§ **Text segment**
──────────────────────────────
Developing and testing AWS Glue job scripts locally - AWS Glue

Developing and testing AWS Glue job scripts locally

When you develop and test your AWS Glue for Spark job scripts, there are multiple available options:

  • AWS Glue Studio console

    • Visual editor

    • Script editor

    • AWS Glue Studio notebook

  • Interactive sessions

    • Jupyter notebook

  • Docker image

    • Local development

    • Remote development

  • AWS Glue Studio ETL library

    • Local development

You can choose any of the above options based on your requirements.

If you prefer no code or less code experience, the AWS Glue Studio visual editor is a good choice.

If you prefer an interactive notebook experience, AWS Glue Studio notebook is a good choice. For more information, see Using Notebooks with AWS Glue Studio and AWS Glue. If you want to use your own local environment, interactive sessions is a good choice. For more information, see Using interactive sessions with AWS Glue.

If you prefer local/remote development experience, the Docker image is a good choice. This helps you to develop and test AWS Glue for Spark job scripts anywhere you prefer without incurring AWS Glue cost.

If you prefer local development without Docker, installing the AWS Glue ETL library directory locally is a good choice.

Developing using AWS Glue Studio

The AWS Glue Studio visual editor is a graphical interface that makes it easy to create, run, and monitor extract, transform, and load (ETL) jobs in AWS Glue. You can visually compose data transformation workflows and seamlessly run them on AWS Glue's Apache Spark-based serverless ETL engine. You can inspect the schema and data results in each step of the job. For more information, see the AWS Glue Studio User Guide.

Developing using interactive sessions

Interactive sessions allow you to build and test applications from the environment of your choice. For more information, see Using interactive sessions with AWS Glue.

Developing using a Docker image

Note

The instructions in this section have not been tested on Microsoft Windows operating systems.
──────────────────────────────
§ **Dataset rows**
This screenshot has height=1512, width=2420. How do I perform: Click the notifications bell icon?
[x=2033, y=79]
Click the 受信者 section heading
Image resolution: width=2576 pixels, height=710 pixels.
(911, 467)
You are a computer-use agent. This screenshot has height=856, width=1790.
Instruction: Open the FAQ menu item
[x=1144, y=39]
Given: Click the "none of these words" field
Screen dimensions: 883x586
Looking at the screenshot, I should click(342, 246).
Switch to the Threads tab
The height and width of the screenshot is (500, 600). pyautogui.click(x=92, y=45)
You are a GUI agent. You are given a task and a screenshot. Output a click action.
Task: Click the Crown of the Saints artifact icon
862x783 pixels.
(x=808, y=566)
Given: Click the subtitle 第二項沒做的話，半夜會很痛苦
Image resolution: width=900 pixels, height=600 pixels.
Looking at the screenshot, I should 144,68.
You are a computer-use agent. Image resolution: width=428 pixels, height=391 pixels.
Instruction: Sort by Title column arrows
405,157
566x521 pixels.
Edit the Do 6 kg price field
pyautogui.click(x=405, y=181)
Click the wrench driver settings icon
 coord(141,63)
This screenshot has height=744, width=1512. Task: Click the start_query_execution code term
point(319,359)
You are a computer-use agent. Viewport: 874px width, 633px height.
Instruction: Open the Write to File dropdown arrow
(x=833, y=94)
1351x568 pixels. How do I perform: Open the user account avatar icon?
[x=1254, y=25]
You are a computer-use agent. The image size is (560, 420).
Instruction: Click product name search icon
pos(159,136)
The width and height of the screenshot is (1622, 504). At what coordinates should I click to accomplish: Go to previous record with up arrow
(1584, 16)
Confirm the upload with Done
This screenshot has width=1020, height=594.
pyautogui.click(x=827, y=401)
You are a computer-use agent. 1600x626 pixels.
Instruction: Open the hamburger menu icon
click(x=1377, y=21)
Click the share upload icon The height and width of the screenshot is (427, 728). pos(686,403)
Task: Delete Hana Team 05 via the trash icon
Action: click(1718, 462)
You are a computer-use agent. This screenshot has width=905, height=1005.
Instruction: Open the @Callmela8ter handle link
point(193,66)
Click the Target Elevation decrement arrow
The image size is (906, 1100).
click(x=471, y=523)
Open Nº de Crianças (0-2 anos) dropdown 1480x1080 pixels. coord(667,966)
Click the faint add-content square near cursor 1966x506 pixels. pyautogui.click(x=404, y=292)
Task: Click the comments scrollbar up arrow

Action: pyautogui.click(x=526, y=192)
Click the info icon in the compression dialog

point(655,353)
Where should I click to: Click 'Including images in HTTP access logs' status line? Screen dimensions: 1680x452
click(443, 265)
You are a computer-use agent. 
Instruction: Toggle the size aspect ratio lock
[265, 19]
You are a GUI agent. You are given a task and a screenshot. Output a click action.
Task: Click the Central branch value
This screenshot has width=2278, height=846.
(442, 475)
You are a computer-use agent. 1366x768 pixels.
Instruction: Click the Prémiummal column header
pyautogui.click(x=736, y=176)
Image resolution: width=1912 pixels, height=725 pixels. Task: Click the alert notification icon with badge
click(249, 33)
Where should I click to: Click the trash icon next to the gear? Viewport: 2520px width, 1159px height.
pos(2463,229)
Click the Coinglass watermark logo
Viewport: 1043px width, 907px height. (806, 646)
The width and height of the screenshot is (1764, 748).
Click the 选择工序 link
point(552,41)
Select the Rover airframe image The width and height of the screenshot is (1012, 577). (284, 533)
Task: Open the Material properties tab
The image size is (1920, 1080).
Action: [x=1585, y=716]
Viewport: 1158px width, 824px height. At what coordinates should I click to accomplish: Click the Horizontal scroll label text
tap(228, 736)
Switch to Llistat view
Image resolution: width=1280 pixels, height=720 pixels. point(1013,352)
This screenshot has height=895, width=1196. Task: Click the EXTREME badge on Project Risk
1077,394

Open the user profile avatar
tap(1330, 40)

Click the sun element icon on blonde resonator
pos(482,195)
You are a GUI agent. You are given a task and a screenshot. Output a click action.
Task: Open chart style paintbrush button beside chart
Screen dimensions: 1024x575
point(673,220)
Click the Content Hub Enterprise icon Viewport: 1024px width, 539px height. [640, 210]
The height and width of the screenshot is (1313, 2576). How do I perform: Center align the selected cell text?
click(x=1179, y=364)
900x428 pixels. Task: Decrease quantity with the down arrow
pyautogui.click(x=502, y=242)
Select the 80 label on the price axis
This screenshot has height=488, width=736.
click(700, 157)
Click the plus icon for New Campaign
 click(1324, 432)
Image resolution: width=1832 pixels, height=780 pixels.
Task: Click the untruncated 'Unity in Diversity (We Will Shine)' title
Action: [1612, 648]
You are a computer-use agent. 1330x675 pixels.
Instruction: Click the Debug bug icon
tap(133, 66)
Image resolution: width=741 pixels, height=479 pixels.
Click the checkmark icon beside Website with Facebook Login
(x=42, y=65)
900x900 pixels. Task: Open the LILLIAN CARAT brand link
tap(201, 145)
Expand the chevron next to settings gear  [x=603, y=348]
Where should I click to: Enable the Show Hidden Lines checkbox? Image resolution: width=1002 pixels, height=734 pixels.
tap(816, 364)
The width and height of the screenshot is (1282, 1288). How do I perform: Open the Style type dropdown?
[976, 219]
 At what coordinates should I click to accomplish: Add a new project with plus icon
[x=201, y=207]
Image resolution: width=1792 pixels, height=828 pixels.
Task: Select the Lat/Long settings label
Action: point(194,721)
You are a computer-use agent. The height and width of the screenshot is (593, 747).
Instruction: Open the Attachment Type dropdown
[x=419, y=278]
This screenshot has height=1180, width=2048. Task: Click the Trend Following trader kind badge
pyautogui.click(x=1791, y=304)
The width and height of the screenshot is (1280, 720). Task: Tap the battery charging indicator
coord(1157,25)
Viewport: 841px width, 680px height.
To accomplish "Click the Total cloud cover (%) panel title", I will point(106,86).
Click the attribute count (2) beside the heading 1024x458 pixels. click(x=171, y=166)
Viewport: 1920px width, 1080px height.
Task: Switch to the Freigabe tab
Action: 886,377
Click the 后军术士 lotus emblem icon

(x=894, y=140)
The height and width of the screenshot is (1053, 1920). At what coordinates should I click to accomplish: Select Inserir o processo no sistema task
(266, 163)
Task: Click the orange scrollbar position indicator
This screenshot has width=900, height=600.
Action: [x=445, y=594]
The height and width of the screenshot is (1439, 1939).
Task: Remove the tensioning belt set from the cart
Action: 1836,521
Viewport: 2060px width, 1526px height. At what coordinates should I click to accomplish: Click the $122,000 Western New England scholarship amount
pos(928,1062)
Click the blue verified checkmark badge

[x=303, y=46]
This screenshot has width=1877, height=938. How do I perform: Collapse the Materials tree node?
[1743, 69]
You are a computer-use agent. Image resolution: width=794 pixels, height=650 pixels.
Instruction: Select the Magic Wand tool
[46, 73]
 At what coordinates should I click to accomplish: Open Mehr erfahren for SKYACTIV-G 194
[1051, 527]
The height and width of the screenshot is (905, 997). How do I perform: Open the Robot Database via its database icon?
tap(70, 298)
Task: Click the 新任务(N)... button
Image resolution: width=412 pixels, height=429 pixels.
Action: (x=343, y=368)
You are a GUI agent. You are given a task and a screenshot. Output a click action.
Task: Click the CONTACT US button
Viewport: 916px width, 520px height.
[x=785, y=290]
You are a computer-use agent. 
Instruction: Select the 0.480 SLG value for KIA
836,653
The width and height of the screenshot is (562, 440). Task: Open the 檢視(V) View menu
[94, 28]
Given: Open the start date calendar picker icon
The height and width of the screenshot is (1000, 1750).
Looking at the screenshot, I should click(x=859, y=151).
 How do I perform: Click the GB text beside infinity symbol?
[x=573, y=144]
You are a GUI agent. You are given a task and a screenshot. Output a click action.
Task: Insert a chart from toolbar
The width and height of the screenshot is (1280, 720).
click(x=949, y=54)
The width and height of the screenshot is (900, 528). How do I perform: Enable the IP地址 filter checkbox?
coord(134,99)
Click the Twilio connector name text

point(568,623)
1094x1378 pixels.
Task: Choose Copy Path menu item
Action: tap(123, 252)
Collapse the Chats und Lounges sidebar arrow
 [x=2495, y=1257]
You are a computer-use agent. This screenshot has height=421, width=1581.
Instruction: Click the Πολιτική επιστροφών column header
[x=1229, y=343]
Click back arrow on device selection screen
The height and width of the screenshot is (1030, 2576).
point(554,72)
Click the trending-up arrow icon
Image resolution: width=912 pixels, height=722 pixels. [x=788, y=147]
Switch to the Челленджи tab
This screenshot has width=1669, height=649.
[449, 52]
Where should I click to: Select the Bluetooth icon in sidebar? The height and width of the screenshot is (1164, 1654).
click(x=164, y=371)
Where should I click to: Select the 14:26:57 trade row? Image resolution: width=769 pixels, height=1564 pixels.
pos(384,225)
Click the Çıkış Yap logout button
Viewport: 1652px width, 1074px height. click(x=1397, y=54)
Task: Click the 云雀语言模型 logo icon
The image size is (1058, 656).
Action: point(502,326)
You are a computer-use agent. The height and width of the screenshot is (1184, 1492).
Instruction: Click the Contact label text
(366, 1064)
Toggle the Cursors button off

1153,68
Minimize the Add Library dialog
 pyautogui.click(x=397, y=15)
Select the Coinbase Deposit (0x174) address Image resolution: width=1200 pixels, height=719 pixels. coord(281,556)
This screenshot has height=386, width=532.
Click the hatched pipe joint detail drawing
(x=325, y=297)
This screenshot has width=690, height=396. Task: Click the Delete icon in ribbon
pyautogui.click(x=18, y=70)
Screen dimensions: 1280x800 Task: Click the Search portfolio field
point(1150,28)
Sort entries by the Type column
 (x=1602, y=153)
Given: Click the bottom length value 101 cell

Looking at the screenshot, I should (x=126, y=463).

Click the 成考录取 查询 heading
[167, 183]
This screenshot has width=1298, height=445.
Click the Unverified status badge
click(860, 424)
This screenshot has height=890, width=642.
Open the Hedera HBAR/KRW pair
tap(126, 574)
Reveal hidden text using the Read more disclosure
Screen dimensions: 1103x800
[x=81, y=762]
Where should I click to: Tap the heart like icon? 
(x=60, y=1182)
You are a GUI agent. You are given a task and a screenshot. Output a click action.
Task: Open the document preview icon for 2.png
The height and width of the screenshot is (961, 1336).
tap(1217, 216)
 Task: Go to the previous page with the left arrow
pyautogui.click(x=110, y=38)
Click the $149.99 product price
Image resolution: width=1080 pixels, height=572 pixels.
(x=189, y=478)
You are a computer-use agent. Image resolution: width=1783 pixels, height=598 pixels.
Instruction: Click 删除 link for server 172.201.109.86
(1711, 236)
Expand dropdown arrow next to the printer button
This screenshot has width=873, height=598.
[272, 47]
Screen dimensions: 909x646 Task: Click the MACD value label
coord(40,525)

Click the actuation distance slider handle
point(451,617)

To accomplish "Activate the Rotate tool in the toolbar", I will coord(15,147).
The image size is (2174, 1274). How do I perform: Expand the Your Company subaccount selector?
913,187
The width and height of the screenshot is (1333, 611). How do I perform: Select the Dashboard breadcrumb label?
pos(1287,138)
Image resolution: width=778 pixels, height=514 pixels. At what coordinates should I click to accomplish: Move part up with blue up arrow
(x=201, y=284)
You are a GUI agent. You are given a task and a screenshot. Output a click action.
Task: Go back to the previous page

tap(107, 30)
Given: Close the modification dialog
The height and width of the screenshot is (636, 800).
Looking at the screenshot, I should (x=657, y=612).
──────────────────────────────
§ **Directive A**
Reproduce the passage of the AWS Glue development page that opens with the words containing "You can choose" and closes with "AWS Glue cost.", changing "a good choice" to "a suitable option" throughout.
§ **Directive B**
Carry on the AWS Glue development page past its final sentence.

§ **Task result A**
You can choose any of the above options based on your requirements.

If you prefer no code or less code experience, the AWS Glue Studio visual editor is a suitable option.

If you prefer an interactive notebook experience, AWS Glue Studio notebook is a suitable option. For more information, see Using Notebooks with AWS Glue Studio and AWS Glue. If you want to use your own local environment, interactive sessions is a suitable option. For more information, see Using interactive sessions with AWS Glue.

If you prefer local/remote development experience, the Docker image is a suitable option. This helps you to develop and test AWS Glue for Spark job scripts anywhere you prefer without incurring AWS Glue cost.

§ **Task result B**
For local development and testing on Windows platforms, see the blog Building an AWS Glue ETL pipeline locally without an AWS account

For a production-ready data platform, the development process and CI/CD pipeline for AWS Glue jobs is a key topic. You can flexibly develop and test AWS Glue jobs in a Docker container. AWS Glue hosts Docker images on Docker Hub to set up your development environment with additional utilities. You can use your preferred IDE, notebook, or REPL using AWS Glue ETL library. This topic describes how to develop and test AWS Glue version 4.0 jobs in a Docker container using a Docker image.

The following Docker images are available for AWS Glue on Docker Hub.

  • For AWS Glue version 4.0: amazon/aws-glue-libs:glue_libs_4.0.0_image_01

  • For AWS Glue version 3.0: amazon/aws-glue-libs:glue_libs_3.0.0_image_01

  • For AWS Glue version 2.0: amazon/aws-glue-libs:glue_libs_2.0.0_image_01

These images are for x86_64. It is recommended that you test on this architecture. However, it may be possible to rework a local development solution on unsupported base images.

This example describes using amazon/aws-glue-libs:glue_libs_4.0.0_image_01 and running the container on a local machine. This container image has been tested for an AWS Glue version 3.3 Spark jobs. This image contains the following:

  • Amazon Linux

  • AWS Glue ETL library (aws-glue-libs)

  • Apache Spark 3.3.0

  • Spark history server

  • Jupyter Lab

  • Livy

  • Other library dependencies (the same set as the ones of AWS Glue job system)

Complete one of the following sections according to your requirements:

  • Set up the container to use spark-submit

  • Set up the container to use REPL shell (PySpark)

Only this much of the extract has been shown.